Und er ahnt, dass Rottweil ihm auf absehbare Zeit nie Heimat sein kann, so wohl er sich auch fühlte und fühlt, so interessant die Aufgabe, auch die Arbeit mit den Jugendlichen in der literarischen Schreibwerkstatt, ist: 15 Jahre Lebensmittelpunkt kann man hinbekommen, aber das mit dem Schwäbisch könnte für den Berliner Schweizer aus der Ukraine schwierig werden. Für Gawrisch bedeutet das: Fasnet bleibt ihm ein Raum den er betreten, nicht aber als Rottweil Narr wird füllen dürfen.

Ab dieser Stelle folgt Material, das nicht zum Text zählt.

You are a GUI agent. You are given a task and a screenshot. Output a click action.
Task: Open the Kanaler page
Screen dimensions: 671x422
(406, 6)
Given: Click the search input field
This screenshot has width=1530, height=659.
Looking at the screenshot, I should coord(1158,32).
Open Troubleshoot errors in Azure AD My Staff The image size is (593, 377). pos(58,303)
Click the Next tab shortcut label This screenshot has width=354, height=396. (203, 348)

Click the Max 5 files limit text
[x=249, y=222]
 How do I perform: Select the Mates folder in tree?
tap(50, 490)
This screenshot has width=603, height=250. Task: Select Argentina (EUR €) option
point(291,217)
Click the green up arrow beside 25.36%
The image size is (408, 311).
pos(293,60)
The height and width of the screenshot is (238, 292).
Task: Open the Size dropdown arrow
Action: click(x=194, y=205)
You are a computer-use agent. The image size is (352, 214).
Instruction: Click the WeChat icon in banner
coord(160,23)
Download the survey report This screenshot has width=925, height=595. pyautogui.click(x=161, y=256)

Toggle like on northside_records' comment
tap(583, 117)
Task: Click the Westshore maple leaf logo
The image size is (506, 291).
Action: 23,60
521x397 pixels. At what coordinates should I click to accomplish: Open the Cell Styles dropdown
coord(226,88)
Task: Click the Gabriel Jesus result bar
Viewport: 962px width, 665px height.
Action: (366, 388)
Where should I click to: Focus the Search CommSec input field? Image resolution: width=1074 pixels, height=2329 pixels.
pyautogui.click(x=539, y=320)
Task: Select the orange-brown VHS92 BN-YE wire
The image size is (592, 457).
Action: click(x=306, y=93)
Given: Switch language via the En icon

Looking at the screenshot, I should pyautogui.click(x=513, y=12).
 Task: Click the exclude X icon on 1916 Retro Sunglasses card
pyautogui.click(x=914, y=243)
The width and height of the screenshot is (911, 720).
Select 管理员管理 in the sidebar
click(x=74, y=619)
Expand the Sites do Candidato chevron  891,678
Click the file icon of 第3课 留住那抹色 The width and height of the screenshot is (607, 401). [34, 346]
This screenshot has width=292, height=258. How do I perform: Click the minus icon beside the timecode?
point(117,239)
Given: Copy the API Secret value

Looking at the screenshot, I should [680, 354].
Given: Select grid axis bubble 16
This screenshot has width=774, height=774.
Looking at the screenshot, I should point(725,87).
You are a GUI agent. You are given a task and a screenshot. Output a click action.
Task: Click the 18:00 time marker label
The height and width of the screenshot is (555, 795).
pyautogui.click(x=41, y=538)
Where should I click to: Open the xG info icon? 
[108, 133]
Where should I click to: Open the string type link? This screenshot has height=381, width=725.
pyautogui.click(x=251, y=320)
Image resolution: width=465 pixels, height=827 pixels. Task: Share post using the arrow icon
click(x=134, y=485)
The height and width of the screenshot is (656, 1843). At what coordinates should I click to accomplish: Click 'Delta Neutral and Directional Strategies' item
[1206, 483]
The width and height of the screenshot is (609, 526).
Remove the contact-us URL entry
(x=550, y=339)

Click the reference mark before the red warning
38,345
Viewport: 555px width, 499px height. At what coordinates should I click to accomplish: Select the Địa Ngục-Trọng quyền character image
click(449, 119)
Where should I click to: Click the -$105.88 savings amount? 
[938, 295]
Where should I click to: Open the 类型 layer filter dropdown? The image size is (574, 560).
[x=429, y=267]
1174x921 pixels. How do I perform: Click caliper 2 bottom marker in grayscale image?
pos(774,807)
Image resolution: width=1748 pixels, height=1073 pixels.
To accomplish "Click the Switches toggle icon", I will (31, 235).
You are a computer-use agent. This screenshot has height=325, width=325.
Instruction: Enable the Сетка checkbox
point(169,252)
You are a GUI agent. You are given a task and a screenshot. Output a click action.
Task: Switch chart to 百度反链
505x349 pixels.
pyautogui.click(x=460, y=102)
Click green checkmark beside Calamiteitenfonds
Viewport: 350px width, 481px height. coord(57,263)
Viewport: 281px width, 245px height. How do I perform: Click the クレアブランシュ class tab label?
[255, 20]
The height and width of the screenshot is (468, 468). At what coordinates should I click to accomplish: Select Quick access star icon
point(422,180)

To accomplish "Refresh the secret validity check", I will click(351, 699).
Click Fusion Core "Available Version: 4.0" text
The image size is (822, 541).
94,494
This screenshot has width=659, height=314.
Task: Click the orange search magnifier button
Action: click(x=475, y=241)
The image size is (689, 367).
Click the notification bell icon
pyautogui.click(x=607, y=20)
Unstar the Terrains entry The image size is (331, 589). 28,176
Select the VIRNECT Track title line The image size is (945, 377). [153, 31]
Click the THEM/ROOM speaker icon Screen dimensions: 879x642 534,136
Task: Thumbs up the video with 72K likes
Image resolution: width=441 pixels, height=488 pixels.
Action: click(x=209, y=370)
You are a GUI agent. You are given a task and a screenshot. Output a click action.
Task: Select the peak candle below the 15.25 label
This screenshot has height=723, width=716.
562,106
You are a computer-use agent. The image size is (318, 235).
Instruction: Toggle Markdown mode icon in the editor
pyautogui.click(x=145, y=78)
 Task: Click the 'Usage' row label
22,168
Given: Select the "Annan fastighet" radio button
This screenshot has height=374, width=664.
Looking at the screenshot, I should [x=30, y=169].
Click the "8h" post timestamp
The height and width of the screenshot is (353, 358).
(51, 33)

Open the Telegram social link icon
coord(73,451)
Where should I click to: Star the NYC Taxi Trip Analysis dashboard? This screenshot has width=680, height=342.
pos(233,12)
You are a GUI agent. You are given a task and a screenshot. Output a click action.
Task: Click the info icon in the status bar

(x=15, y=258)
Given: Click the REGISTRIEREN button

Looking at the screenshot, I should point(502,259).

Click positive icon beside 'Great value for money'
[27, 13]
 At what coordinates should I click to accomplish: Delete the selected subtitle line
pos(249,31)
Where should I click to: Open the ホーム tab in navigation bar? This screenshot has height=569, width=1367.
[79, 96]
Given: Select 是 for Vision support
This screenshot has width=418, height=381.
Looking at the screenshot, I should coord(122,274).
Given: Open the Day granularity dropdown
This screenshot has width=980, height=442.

Was er hier gefüllt hat, sind viele Zeilen, ist viel Zeit, sind literarische Schritte auch bei anderen: Die Teilnehmer der Schreibwerkstatt hat der Stadtschreiber auf die Schnittstelle zwischen Journalismus und Literatur angesetzt, die große Reportage, die er selbst, das konnte man auf dem Hegneberg hören, beherrscht. Am Donnerstag tragen die Schreibwerkstatt-Teilnehmer Teile aus ihren Reportagen vor. Nach und nach wird man sie ganz lesen zu können.